### TASK DETAILS:
Reproduce the part of the text below about Ron "Pigpen" McKernan, word for word, from "How did the" up to and including "Ron ‘Pigpen’ McKernan.".

### PAGE EXTRACT:
__________
How did the Grateful Dead’s Ron ‘Pigpen’ McKernan die?
When people discuss the rockstar cliché of the “27 Club”, names like Jimi Hendrix, Janis Joplin, Jim Morrison, and Kurt Cobain are typically the first that spring to mind. But another prominent member is too often forgotten: the Grateful Dead co-founder and keyboard player Ron ‘Pigpen’ McKernan.
That’s just Pigpen to Deadheads by and large, owing either to his penchant for squalor or to his similarities with the Peanuts comic book character of the same name, or both. He’s arguably the member of the Dead who garners more affection from fans than any other.
Pigpen was responsible for the band taking up electric instruments, which was fundamental to their transformation from bluegrass folk players, The Warlocks, to pioneers of psychedelic music. And he was the first genuine frontman they had. In the words of the band’s de facto leader, Jerry Garcia, “Pigpen was the only guy in the band who had any talent when we were starting out.”
Nevertheless, within two years of their first shows, he was being sidelined for his perceived musical limitations and unwillingness to work on improving. Despite his talent, “he also had no discipline”, Garcia noted. And over the years, while his bandmates were tripping on acid at psychedelic freak outs, Pigpen developed a fatal dependence on alcohol.
__________
### SUPPLIED DATA:
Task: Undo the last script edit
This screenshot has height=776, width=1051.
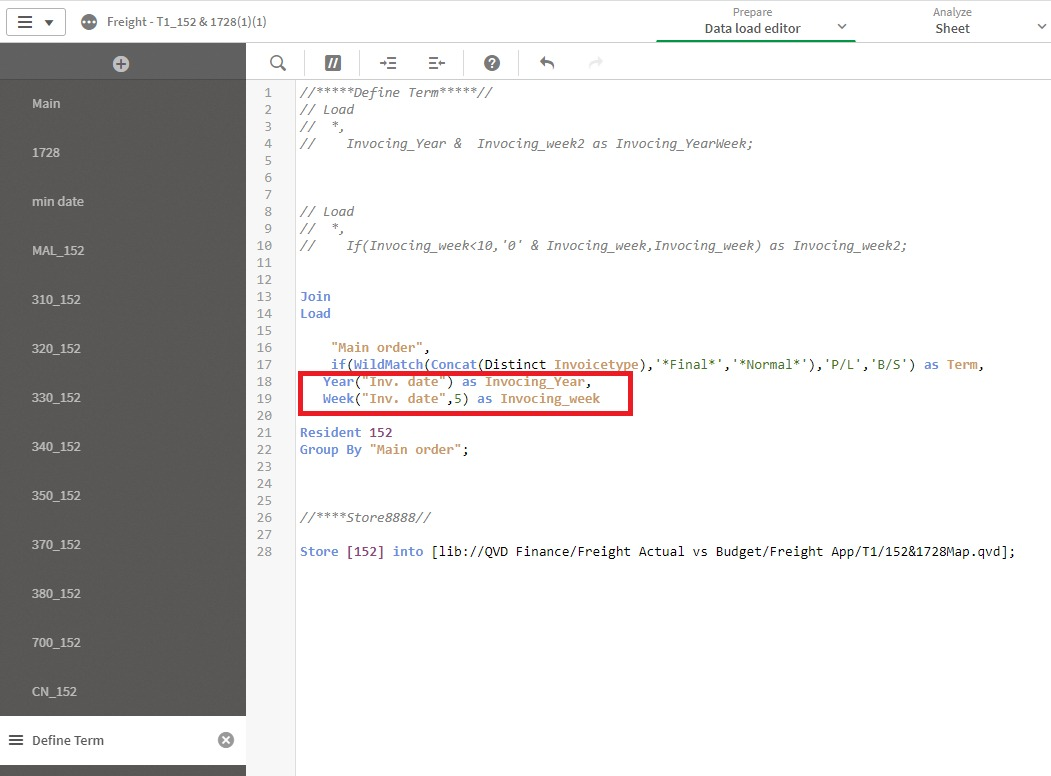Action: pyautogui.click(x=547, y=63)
__________
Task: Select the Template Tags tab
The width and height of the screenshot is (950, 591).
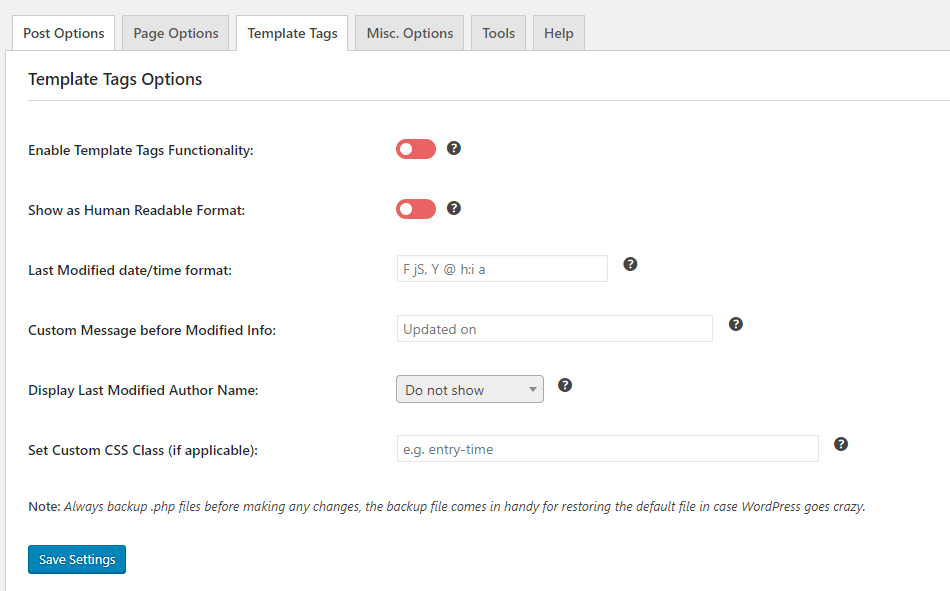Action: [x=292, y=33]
__________
### WRITTEN ANSWER:
How did the Grateful Dead’s Ron ‘Pigpen’ McKernan die?
When people discuss the rockstar cliché of the “27 Club”, names like Jimi Hendrix, Janis Joplin, Jim Morrison, and Kurt Cobain are typically the first that spring to mind. But another prominent member is too often forgotten: the Grateful Dead co-founder and keyboard player Ron ‘Pigpen’ McKernan.